Counsel for defendants contend that said Huidekoper, though one of the directors of the Virginia, Tennessee & Carolina Steel & Iron Company, is not a real, but only a nominal, party to these suits; that the only real defendant in the controversy is the Virginia, Tennessee & Carolina Steel & Iron Company; that all of the directors of said company are nominal parties; and, if not nominal, their liability is several and separable, and is not joined with that of the said company of which they are directors. The court cannot adopt this view. The bill in each suit seeks relief against the said Virginia, Tennessee & Carolina Steel & Iron Company, and all of the directors. The bill in each suit states:

“Your orator is advised that he has the right to have the said contract of subscription annulled and rescinded; to recover from the said company and the said directors the said sums paid by him on account, of said stock, with interest on each payment from the time of its payment, and to have the estate of and debts due the said company in this state subjected to their payment.”

The prayer of each bill is:

“That upon a hearing of the cause your honor will adjudge, order, and decree said contract of subscription to be null and void; that said company and 9said directors pay to your orator the said sums paid by him on account of said stock, with interest on each payment from its date; that the said estate and debts of said company which have been attached in this cause be subjected to the payment of what is due your orator.”

The charges in the bill and the prayer for relief make a single controversy. It is not a separable one, so as to enable some of the defendants to remove the cause into this court. The plaintiffs have sued the defendants jointly, as they had a right to do, and they must be treated as joint defendants, and real parties to the controversy. Railroad Co. v. Mills, 113 U. S. 256, 5 Sup. Ct. Rep. 456; Pirie v. Tvedt, 115 U. S. 41–43, 5 Sup. Ct. Rep. 1034, 1161; Sloane v. Anderson, 117 U. S. 278, 279, 6 Sup. Ct. Rep. 730; Little v. Giles, 118 U. S. 602, 7 Sup. Ct. Rep. 32; Wire Hedge Co. v. Fuller, 122 U. S. 535, 7 Sup. Ct. Rep. 1265. This ground for remanding, to-wit, that the defendant Frederick W. Huidekoper is a citizen of the District of Columbia, and not of any state, and that the controversy is single and not separable, applies alike to all of the suits, and is sufficient cause for remanding them all.

It further appears from the record that the defendant John M. Bailey is a citizen of the state of Virginia, and that the plaintiffs in five of the suits, viz., Thomas Seddon, Thomas Seddon, trustee, James B. Pace, James H. Dooley, and T. C. Leake, Jr., are citizens of the same state. J. C. Maben, the plaintiff in another suit, is a citizen of the state of New York, the same state of which the defendants George S. Scott, William P. Clyde, John H. Inman, A. H. Bronson, and Extine Norton are citizens. In all of these suits, then, it is clear that the requisite citizenship to give this court jurisdiction does not exist. The opposing parties in the suits have not each a different state citizenship.

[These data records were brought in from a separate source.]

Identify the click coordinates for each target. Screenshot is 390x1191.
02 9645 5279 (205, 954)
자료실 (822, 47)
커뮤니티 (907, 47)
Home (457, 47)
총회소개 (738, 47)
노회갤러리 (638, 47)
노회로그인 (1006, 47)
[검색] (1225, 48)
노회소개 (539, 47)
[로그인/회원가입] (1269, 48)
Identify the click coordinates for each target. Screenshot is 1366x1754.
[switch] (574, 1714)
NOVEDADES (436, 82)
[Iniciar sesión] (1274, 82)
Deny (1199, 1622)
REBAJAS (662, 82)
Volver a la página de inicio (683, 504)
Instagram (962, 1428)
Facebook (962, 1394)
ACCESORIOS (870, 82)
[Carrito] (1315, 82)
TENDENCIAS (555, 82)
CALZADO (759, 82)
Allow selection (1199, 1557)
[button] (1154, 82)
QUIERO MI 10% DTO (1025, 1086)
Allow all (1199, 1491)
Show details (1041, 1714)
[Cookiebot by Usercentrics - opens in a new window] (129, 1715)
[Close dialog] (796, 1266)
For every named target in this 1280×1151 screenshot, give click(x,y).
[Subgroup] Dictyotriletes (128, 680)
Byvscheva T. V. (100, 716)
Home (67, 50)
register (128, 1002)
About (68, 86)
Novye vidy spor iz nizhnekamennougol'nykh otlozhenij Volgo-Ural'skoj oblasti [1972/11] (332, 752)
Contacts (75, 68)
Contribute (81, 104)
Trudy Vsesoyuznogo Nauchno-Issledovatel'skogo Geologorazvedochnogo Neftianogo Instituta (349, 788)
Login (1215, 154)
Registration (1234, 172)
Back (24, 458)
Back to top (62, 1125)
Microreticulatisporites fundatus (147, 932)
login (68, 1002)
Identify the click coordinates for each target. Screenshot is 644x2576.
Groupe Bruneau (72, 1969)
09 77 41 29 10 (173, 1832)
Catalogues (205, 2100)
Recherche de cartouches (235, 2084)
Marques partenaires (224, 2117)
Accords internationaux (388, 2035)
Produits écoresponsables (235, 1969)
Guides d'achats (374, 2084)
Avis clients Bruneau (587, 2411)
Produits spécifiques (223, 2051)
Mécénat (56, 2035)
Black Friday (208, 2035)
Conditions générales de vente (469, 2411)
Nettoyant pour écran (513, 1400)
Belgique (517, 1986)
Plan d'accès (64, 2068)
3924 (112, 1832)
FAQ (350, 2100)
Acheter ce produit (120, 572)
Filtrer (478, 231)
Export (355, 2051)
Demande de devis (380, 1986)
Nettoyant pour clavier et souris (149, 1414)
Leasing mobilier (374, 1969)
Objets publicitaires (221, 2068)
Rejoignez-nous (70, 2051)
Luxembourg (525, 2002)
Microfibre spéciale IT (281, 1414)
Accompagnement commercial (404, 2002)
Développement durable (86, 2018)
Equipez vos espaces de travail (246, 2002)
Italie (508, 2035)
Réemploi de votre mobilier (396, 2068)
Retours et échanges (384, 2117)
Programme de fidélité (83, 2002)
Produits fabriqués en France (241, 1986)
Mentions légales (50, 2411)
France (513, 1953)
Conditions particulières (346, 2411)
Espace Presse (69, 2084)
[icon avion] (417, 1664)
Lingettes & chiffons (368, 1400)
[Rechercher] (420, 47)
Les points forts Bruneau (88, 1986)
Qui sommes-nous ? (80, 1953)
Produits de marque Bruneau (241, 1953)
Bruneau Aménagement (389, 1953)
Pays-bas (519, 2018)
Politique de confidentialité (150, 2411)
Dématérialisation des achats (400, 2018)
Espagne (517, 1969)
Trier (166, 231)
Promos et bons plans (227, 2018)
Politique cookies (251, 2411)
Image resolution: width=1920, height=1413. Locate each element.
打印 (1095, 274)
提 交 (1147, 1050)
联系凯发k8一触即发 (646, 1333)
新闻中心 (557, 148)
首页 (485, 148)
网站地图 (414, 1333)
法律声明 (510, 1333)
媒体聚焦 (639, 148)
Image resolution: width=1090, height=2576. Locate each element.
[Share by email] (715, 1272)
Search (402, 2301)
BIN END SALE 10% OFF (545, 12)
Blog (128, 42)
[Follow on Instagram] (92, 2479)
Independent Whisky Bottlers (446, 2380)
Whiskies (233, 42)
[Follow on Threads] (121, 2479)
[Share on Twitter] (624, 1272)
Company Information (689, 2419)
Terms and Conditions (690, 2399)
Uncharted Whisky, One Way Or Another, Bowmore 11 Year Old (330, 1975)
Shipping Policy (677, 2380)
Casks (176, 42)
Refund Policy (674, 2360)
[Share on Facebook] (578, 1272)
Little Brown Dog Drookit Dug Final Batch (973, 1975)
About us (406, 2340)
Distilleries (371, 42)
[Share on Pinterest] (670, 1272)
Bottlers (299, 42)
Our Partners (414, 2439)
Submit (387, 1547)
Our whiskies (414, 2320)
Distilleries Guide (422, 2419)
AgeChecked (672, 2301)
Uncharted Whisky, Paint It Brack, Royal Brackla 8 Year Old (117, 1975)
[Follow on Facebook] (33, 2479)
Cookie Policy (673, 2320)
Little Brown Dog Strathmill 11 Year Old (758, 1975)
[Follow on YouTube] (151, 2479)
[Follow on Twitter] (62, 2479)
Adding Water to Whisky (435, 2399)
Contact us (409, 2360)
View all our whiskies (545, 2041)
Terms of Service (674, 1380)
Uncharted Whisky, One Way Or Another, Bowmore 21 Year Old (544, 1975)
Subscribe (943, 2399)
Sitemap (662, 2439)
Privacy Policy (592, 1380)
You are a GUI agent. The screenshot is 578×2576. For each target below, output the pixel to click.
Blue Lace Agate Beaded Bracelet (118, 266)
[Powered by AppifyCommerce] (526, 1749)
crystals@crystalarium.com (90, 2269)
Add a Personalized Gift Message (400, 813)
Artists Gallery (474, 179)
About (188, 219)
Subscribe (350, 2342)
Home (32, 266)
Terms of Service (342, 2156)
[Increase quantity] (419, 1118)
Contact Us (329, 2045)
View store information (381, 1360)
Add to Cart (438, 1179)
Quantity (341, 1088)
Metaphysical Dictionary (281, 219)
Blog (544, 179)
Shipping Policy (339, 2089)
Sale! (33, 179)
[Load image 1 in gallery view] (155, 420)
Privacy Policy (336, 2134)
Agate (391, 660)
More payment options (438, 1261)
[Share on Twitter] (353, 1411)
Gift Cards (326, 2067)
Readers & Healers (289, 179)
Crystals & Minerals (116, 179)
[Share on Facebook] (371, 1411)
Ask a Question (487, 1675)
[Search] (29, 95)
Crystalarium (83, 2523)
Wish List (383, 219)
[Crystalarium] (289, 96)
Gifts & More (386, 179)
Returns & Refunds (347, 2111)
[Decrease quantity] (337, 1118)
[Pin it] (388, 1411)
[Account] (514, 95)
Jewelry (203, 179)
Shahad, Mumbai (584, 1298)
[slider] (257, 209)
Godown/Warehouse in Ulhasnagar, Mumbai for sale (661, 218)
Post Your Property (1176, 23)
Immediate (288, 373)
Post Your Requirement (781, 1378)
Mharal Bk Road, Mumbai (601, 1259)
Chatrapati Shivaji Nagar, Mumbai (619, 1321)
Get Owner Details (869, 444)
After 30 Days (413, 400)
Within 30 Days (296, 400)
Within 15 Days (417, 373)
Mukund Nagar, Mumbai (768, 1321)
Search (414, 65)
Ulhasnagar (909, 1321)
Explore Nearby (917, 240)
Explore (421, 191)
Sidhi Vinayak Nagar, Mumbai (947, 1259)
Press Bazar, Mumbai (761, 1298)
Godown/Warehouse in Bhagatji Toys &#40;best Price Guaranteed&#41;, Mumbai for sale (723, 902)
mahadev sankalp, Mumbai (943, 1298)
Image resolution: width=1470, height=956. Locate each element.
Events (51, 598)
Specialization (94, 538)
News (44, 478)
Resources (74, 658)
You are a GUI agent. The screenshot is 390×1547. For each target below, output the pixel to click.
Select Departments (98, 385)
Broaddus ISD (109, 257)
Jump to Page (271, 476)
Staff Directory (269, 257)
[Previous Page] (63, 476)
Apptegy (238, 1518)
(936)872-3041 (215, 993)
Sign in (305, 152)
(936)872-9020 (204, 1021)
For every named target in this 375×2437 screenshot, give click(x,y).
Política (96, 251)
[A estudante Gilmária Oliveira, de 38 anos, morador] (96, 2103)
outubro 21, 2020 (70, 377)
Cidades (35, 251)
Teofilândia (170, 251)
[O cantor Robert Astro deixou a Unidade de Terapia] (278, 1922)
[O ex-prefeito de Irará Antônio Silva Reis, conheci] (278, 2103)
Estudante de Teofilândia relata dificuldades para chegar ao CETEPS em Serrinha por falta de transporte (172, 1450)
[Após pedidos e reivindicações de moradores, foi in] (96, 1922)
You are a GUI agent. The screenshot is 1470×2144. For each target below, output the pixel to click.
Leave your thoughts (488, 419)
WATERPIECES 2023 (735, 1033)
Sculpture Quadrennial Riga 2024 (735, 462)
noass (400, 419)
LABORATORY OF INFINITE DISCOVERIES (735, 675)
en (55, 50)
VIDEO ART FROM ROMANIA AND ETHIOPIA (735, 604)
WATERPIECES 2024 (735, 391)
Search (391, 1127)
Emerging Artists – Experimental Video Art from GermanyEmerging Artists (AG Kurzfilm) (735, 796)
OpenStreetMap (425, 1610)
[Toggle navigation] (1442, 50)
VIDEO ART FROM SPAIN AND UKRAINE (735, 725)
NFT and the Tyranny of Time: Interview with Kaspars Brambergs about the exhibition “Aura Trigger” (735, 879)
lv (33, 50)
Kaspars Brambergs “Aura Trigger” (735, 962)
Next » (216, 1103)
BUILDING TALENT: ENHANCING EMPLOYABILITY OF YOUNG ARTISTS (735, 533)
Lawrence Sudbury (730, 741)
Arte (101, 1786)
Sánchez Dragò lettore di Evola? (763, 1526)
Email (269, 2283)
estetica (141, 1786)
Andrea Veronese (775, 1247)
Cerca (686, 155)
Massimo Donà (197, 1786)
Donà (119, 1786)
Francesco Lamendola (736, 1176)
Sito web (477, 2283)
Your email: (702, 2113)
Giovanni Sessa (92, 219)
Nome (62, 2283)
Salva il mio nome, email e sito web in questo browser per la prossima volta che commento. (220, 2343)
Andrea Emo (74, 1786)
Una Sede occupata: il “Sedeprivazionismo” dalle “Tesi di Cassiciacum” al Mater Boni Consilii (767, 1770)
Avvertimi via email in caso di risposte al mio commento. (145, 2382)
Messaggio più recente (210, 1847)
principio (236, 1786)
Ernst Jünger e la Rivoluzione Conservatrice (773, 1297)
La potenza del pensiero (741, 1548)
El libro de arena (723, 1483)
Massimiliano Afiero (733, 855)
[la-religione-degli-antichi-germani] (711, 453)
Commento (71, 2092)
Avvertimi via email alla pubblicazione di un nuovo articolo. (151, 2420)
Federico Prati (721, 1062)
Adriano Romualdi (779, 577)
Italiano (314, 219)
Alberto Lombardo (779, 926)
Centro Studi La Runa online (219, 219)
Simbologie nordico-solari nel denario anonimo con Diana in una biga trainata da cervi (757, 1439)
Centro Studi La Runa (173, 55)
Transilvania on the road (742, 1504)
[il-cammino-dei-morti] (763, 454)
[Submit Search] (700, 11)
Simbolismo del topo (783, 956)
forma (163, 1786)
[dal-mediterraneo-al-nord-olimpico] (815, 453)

Other reasons are assigned by counsel for remanding these causes, but it is unnecessary to consider them. The foregoing are sufficient. Orders will be entered in all the causes, remanding them to the state court.

1 Concerning the removal of causes under the act of March 3, 1887, on the ground of diverse citizenship, see Cooley v. McArthur, 35 Fed. Rep. 372, and note; Whelan v. Railroad Co., Id. 849.